▸ **Pixel coordinate grounding data**:
═══

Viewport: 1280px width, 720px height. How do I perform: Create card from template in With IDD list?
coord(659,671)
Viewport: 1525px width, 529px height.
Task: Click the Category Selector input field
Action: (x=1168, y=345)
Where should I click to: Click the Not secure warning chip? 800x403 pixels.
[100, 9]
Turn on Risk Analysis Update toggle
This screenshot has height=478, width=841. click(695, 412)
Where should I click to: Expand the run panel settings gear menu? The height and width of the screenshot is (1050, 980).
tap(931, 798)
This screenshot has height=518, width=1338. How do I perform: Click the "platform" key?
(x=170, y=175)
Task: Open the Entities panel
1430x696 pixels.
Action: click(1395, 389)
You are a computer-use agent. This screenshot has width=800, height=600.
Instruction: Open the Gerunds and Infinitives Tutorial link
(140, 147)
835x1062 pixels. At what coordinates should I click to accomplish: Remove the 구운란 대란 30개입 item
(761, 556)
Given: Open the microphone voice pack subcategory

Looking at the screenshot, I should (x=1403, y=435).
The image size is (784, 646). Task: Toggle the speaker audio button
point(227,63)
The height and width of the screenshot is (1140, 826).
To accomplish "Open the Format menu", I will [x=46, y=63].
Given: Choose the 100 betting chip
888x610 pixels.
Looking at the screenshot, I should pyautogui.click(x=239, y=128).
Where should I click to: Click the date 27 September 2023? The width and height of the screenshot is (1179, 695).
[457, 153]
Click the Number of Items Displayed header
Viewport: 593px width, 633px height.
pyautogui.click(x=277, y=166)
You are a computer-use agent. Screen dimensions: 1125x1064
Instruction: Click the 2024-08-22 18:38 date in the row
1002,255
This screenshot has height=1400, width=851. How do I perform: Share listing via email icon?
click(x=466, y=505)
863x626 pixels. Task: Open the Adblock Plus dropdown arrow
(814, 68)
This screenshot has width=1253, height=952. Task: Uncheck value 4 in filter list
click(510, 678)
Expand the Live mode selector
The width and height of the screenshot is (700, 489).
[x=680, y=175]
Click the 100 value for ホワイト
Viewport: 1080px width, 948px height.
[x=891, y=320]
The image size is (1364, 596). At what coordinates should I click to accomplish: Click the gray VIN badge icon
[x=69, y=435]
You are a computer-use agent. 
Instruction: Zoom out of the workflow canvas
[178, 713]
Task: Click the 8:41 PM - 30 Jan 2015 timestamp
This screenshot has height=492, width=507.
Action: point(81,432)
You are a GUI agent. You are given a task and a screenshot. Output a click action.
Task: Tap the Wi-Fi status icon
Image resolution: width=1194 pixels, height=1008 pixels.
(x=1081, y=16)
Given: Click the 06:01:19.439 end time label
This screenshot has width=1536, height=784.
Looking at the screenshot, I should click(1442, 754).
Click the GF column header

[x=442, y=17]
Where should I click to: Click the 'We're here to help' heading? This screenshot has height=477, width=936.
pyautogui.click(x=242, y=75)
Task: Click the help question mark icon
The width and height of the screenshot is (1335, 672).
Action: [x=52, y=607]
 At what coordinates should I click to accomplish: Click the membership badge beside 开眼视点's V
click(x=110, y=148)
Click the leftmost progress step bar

═══

▸ **Task directions**: Above are the entries; copy every line among them that contains the word "computer".

▸ **Written reply**:
You are a computer-use agent. This screenshot has width=800, height=600.
You are a computer-use agent. Screen dimensions: 1125x1064
You are a computer-use agent. 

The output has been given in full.